In the aftermath of his wife’s death in a car bombing, detective Adrian Monk (Tony Shalhoub) develops an extreme case of obsessive-compulsive disorder that enables him to analyze evidence in mind-boggling detail.
Shalhoub, familiar to USA viewers from years of endless ”Wings reruns, stars in Monk, a TV vehicle that displays the dazzling talents he’s shown in big-screen roles from slithery alien Jack Jeebs in the ”MIB” movies to silver-tongued lawyer Freddy Riedenschneider in ”The Man Who Wasn’t There.” He doesn’t overplay Monk’s OCD symptoms for cheap laughs; instead, he subtly conveys the quiet misery of a man who’s trapped in vicious cycles of irrational behavior. Deftly shifting between scenes of pathos and physical comedy, he renders Monk as an endearingly original hero, a germaphobe who’s fighting to clean up the gritty streets of San Francisco without getting his hands dirty.
The series’ supporting cast isn’t so uniformly spotless. ”A League of Their Own”’s Bitty Schram, who’s like a less strident Debi Mazar, plays off Shalhoub amusingly as Sharona Fleming, Monk’s tough-tawkin’ nurse/gal Friday. But Ted Levine (”The Silence of the Lambs”) deserves better than the half-note role of the hotheaded police captain who’s eternally skeptical of Monk’s unorthodox methods.
And while ”Monk”’s pilot, penned by ”Rat Race”’s Andy Breckman, was fresh and funny, the second episode felt like a rerun, right down to the shadow-of-the-Golden Gate Bridge epilogue.

Task instructions ->
1. According to the Monk review, what event leads Adrian Monk to develop obsessive-compulsive disorder?
2. Rewrite everything from "In the aftermath" down to "his hands dirty." in the Monk review, swapping "germaphobe" for "neat freak".
The items after this point have nothing to do with the Monk review.

Record set ->
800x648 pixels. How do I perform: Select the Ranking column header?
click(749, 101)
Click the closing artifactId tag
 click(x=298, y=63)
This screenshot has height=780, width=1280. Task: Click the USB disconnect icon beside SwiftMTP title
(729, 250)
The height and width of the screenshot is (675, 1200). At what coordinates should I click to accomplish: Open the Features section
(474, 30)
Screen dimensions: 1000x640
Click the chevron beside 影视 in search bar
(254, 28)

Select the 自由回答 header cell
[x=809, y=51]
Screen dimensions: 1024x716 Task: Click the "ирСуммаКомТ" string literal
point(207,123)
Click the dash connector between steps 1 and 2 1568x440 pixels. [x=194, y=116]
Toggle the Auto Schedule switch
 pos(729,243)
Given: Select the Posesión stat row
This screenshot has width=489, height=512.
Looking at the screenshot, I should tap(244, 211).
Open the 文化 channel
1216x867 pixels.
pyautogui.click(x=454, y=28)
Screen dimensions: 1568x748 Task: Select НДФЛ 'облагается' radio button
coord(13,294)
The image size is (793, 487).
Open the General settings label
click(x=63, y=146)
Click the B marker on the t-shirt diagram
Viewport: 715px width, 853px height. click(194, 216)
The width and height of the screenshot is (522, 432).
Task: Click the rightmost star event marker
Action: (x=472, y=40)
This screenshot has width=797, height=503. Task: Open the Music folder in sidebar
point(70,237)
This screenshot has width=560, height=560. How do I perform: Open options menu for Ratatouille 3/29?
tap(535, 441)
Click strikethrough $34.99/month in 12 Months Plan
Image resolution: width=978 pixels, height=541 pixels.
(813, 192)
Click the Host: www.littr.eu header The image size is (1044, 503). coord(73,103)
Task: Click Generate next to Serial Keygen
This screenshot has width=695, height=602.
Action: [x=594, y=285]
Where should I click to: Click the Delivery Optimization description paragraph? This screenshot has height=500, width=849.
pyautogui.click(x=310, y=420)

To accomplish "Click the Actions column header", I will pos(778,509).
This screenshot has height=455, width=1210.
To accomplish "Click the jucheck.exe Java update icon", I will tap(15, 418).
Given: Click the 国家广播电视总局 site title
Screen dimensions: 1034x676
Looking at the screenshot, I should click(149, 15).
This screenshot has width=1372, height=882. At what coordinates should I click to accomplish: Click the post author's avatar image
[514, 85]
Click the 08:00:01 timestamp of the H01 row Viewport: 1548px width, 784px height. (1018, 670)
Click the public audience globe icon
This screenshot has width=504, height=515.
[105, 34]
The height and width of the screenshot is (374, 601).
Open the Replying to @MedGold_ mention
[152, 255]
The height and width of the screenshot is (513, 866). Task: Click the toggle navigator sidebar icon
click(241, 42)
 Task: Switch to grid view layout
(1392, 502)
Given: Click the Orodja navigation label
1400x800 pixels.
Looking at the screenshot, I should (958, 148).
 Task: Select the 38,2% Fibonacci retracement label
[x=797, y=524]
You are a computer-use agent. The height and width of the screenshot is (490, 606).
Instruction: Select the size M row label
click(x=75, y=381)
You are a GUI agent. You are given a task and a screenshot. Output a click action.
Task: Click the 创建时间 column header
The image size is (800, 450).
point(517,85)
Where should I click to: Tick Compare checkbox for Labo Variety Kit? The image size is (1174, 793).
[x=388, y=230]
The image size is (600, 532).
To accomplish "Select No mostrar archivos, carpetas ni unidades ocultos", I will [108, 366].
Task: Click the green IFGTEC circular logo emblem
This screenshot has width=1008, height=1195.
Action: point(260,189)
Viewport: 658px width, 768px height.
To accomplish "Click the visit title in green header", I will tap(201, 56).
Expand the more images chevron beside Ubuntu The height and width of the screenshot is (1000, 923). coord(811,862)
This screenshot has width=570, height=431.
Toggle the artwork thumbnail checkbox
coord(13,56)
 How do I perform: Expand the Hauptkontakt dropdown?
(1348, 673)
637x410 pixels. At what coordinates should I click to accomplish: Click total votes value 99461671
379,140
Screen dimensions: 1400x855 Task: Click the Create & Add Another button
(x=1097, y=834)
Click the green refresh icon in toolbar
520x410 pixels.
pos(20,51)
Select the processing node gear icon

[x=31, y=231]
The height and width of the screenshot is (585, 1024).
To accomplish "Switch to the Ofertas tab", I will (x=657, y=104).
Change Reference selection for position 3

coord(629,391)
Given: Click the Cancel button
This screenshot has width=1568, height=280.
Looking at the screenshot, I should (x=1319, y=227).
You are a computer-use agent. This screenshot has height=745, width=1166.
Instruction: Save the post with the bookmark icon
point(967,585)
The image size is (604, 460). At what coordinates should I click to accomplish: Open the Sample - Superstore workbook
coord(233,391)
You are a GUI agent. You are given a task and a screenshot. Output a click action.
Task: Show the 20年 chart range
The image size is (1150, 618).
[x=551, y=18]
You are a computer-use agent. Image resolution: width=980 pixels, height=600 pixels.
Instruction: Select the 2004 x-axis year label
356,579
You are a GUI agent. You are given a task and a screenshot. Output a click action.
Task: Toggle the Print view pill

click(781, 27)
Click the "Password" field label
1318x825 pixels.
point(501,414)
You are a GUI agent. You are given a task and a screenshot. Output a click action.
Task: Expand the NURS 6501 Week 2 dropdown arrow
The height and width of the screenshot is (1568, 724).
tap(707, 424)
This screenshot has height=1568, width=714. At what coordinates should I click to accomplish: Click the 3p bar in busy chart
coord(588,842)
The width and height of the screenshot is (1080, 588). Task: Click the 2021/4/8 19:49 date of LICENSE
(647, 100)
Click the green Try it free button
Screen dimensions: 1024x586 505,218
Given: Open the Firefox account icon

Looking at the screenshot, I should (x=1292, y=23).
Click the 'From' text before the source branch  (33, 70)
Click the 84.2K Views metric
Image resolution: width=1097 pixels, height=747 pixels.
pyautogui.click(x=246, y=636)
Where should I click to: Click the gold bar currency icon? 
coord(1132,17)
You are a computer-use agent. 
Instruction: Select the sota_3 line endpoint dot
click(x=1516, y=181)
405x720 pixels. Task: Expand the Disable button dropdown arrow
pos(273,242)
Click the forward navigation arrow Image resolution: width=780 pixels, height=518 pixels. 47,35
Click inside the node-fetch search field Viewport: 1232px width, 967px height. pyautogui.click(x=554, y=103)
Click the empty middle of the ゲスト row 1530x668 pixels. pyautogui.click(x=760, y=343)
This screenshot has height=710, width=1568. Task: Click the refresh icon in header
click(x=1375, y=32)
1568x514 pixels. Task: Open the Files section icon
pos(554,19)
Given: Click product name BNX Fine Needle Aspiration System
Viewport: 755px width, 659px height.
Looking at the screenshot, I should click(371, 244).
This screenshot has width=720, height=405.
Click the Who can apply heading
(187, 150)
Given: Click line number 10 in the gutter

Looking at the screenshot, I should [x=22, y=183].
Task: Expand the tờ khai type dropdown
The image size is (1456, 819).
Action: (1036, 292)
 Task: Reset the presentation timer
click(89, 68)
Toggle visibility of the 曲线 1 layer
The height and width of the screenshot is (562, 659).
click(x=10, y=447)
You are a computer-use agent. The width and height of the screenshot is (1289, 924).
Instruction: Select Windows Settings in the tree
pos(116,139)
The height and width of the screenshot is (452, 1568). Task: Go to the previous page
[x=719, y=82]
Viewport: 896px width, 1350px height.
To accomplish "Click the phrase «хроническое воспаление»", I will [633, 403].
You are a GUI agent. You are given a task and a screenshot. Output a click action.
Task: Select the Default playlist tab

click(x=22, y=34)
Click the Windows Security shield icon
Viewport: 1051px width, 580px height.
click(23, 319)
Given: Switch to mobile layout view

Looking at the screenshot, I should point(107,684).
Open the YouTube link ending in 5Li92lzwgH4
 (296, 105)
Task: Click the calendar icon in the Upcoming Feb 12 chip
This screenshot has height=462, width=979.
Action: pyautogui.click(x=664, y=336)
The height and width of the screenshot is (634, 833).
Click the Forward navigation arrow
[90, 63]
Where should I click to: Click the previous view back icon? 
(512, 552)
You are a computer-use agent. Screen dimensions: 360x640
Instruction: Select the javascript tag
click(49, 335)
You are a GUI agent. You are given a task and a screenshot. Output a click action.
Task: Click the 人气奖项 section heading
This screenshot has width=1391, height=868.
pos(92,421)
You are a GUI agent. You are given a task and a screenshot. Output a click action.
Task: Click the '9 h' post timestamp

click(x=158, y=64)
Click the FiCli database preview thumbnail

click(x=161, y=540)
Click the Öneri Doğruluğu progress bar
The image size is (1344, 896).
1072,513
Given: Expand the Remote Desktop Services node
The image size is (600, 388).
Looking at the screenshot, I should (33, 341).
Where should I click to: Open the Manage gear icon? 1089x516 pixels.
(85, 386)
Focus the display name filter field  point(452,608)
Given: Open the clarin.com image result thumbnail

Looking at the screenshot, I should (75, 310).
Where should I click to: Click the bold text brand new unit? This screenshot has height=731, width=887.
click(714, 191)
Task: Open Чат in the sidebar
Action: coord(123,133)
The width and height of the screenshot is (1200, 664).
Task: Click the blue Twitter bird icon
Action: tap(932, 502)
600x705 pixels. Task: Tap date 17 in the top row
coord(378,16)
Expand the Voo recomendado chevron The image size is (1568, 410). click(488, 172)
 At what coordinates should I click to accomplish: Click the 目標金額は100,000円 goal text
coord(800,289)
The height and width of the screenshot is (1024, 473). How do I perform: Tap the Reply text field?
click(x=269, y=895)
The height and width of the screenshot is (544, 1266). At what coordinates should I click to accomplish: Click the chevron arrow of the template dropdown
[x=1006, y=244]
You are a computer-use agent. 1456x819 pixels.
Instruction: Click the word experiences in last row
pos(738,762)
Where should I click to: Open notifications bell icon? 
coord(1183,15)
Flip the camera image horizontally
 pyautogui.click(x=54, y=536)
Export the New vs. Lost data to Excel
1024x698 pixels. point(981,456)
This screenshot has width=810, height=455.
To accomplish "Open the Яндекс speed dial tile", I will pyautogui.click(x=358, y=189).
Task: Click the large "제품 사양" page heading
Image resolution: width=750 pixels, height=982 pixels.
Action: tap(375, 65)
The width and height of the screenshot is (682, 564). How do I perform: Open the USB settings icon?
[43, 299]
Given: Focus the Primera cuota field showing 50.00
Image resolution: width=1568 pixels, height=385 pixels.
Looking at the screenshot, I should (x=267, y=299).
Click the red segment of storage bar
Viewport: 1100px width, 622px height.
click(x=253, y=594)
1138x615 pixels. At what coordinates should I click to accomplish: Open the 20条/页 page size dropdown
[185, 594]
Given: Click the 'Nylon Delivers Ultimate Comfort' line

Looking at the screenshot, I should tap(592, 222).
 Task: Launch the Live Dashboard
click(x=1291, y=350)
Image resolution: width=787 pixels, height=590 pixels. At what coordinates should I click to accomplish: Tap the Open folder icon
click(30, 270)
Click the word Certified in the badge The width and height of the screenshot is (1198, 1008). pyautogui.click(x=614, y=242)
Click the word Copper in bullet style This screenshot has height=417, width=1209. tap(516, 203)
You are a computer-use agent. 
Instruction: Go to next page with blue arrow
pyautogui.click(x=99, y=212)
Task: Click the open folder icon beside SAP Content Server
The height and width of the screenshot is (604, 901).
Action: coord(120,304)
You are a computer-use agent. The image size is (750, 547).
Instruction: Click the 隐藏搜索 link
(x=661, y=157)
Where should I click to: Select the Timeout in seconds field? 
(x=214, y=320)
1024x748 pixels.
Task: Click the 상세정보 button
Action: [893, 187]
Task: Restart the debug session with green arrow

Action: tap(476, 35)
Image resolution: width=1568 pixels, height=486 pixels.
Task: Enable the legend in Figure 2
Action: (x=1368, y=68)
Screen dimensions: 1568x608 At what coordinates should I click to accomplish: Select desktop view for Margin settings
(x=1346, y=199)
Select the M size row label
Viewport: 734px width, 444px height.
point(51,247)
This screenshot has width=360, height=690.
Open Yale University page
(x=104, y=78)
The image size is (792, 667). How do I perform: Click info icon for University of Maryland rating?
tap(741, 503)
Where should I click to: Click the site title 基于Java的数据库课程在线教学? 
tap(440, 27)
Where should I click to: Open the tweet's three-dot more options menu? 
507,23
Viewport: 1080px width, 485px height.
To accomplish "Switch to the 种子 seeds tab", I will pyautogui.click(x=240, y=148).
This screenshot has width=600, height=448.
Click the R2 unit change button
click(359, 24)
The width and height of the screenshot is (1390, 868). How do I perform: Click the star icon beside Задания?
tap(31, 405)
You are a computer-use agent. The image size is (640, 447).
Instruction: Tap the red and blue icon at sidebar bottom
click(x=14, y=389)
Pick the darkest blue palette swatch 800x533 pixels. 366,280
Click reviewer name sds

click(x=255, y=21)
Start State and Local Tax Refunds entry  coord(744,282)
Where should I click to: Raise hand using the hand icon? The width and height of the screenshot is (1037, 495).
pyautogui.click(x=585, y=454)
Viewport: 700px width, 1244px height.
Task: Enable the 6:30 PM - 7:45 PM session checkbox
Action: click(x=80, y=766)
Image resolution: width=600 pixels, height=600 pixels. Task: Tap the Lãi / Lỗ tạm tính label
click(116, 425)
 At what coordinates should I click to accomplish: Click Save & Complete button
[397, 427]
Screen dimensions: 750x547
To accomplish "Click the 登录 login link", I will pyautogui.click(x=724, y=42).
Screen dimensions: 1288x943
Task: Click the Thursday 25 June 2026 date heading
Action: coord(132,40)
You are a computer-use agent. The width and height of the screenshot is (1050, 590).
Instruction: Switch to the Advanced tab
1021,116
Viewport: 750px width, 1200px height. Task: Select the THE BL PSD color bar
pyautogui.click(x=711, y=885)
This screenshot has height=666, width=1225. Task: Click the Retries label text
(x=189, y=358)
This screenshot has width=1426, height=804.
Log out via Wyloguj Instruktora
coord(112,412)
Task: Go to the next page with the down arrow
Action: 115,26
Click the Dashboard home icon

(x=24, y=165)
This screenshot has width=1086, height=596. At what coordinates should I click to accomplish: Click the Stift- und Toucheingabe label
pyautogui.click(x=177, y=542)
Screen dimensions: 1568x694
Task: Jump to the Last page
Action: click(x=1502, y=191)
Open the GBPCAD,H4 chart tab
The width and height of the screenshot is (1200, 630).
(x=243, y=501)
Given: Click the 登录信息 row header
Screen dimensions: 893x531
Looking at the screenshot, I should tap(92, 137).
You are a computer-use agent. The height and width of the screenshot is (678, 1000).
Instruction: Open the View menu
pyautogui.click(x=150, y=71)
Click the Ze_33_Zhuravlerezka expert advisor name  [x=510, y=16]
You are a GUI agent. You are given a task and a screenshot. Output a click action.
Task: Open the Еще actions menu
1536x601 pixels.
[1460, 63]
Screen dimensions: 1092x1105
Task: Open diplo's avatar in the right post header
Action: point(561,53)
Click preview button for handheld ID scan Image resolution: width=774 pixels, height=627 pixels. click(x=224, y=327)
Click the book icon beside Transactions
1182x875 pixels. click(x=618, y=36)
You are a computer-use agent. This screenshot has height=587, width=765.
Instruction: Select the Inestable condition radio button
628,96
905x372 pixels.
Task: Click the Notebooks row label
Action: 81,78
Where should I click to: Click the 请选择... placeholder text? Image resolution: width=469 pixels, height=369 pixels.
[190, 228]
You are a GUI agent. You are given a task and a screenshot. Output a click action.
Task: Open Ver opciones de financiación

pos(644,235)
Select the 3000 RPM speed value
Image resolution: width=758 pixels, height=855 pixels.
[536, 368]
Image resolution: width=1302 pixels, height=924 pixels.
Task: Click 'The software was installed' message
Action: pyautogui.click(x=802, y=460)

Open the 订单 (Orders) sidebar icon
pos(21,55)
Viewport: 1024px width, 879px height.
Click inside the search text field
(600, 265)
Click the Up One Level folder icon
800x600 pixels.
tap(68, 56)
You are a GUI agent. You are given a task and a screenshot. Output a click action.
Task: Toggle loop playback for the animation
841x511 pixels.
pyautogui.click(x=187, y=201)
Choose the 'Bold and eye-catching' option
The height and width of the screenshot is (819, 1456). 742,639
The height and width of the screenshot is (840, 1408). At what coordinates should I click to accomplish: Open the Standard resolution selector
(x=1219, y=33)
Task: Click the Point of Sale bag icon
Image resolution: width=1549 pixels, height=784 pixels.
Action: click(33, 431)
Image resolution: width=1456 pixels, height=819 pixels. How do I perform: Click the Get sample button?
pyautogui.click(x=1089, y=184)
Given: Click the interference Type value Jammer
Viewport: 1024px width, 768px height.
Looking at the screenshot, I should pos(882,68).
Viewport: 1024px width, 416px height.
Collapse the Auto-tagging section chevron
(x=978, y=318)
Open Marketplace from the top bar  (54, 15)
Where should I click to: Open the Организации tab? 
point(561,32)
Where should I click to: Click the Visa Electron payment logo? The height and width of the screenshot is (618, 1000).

Answers for each item ->
1. His wife's death in a car bombing.

2.
In the aftermath of his wife’s death in a car bombing, detective Adrian Monk (Tony Shalhoub) develops an extreme case of obsessive-compulsive disorder that enables him to analyze evidence in mind-boggling detail.
Shalhoub, familiar to USA viewers from years of endless ”Wings reruns, stars in Monk, a TV vehicle that displays the dazzling talents he’s shown in big-screen roles from slithery alien Jack Jeebs in the ”MIB” movies to silver-tongued lawyer Freddy Riedenschneider in ”The Man Who Wasn’t There.” He doesn’t overplay Monk’s OCD symptoms for cheap laughs; instead, he subtly conveys the quiet misery of a man who’s trapped in vicious cycles of irrational behavior. Deftly shifting between scenes of pathos and physical comedy, he renders Monk as an endearingly original hero, a neat freak who’s fighting to clean up the gritty streets of San Francisco without getting his hands dirty.